* EXERCISE AIM
Take the lines from the one with "Task: Open the browser three-dot menu" through the last line of the material below and write them out exactly, without any pictures.

* RECORDS TO PROCESS
####################
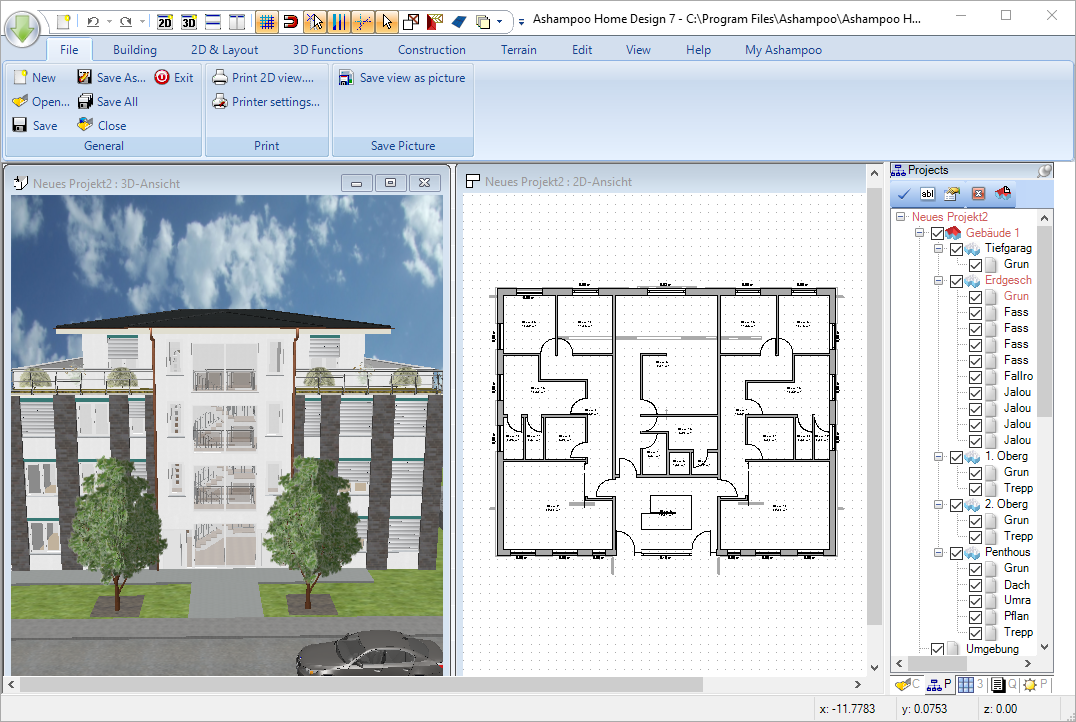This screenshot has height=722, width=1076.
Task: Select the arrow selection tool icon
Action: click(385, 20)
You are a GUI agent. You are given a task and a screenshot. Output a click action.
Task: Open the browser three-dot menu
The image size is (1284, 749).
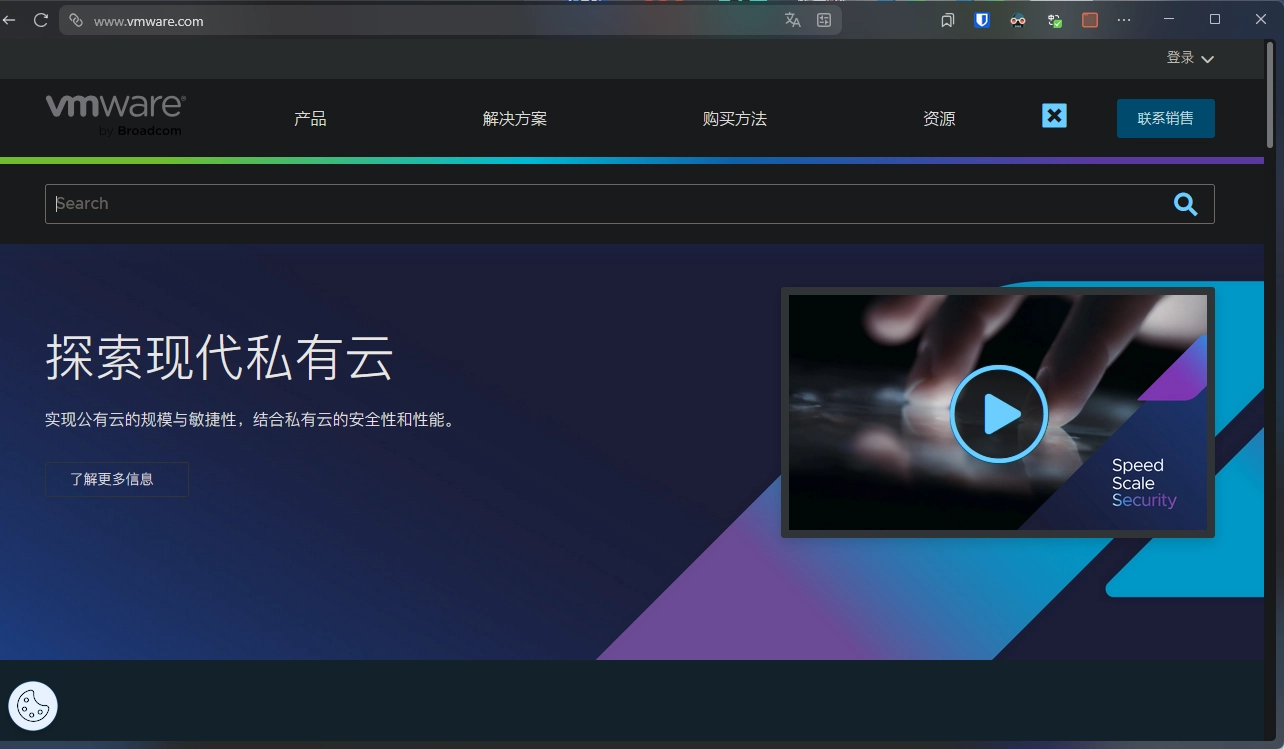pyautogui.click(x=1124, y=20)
####################
* RESULT
Task: Open the browser three-dot menu
The image size is (1284, 749).
pyautogui.click(x=1124, y=20)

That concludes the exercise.